OSSERVATORIO

Anna Rita Delle Donne

ALICE E GLI ALTRI (9)

Divagazioni (mica tanto) su... un fenomeno ma sempre più conosciuto, tramite i media: l’omosessualità.

 

È giorno di interrogazioni. La professoressa di biologia controlla il registro nel silenzio più totale. “Oggi non mi voglio arrabbiare, dice, interrogo Alice e Ludovico”. Alice sospira e si alza. Se lo aspettava. “No, professoressa, dice invece Ludovico senza nemmeno alzarsi, oggi non vengo”. “Come non vieni?”, chiede stupita la professoressa. “Non sono preparato, punto e basta!”. “Su, Ludovico, non fare lo sciocco!”, insiste la prof. “Ho detto che non vengo. Mi metta pure impreparato”, taglia corto il ragazzo. “Così ti rovini la media”. “Non m’importa!”, conclude lui cocciuto. “Come vuoi. Allora, signorina Alice, tu vieni?”. Alice era rimasta in piedi, gli occhi sgranati verso Ludovico per la meraviglia. Non credeva alle sue orecchie. Si avvia mesta verso la cattedra, ma si riprende e l’interrogazione va bene; come sempre, del resto.

Suona la campanella, i ragazzi sciamano. Alice si avvicina a Ludovico che è rimasto immobile nel suo banco. “Ludovico, ma… che ti ha preso?”. “Niente, Alice, lasciami stare…”, risponde il ragazzo senza guardarla. “Ma, scusa…”. “Ti ho detto di lasciarmi stare”. Alice esce. Ludovico è suo amico, prima o poi le spiegherà. Nel pomeriggio, mentre lei sta studiando nella sua cameretta, la madre l’avverte che Ludovico sta salendo. “Bene! Ci siamo!”, pensa. Lui entra e si siede sul letto. Non alza la testa, si guarda le scarpe. “Scusa per stamattina, non volevo…”, farfuglia senza finire la frase.  “Figurati… Piuttosto, che cos’hai?”. “Mi sono innamorato di Luca”, dice Ludovico d’un fiato. “Che cosa?”, sobbalza Alice. Ludovico, con aria triste: “Hai capito bene… Alice, mi sono accorto di essere… di essere…” Lei capisce: “Maddài! Magari è un periodo…”. “Alice, ti prego! Non mi rifilare le solite stupidaggini”, interloquisce Ludovico esasperato. “Scusa! Mi hai presa alla sprovvista. Ma… ma sei proprio sicuro?”. “È da parecchio che te lo volevo dire. Mi sembra di impazzire. Ho pensato che forse tu non mi avresti giudicato”. L’amica è in imbarazzo evidente.
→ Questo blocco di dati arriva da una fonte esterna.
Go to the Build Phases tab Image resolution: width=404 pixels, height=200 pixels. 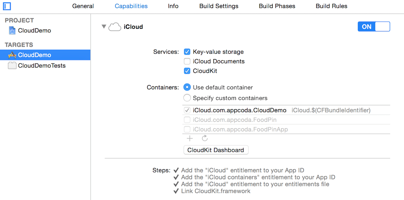[277, 6]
Non so cosa dirti…. “Non dire niente, Alice, solo ascoltami. Non so perché mi succede. Ti giuro che non vorrei. Sono spaventato. Ho paura della reazione degli amici, della famiglia. Credo che mia madre sospetti qualcosa: ho la sensazione che abbia cominciato a spiarmi. Mi fa domande su tutto, vuole sapere cosa faccio, con chi esco”. Alice pensa a quella donna mite che l’accoglie sempre con un sorriso. “E tuo padre?”. “Lui non si è mai interessato veramente a me. Ha sempre delegato a mia madre: quello che decide lei va bene. Penso che mia madre abbia paura che mandi in pezzi il suo sogno di famigliola perfettaFinora per lei sono stato un vanto con le sue amiche: obbediente, studioso… Se ora venisse fuori che sono… così! A casa mia sono aperti, ma quando le cose toccano il proprio privato…”. Alice, non sa cosa dire e fare. “Probabilmente tua madre è solo spaventata. Che ne diresti di parlare con la psicologa della scuola? E poi molti dicono che c’è la possibilità di fare qualcosa. Saprà indirizzarti. C’è andata la sorella di Viola e si è rasserenata. Se vuoi ti ci accompagno. Dio ci aiuterà!”. “Grazie… sì, forse è una buona idea. Vediamo che cosa si può fare”. Alice si avvicina all’amico e l’abbraccia. “Una cosa devo dirtela però… Ma proprio quel bulletto cafone di Luca dovevi…”. Un sorriso liberatorio induce in tutti e due la speranza che un po’ di sereno possa tornare nella loro vita.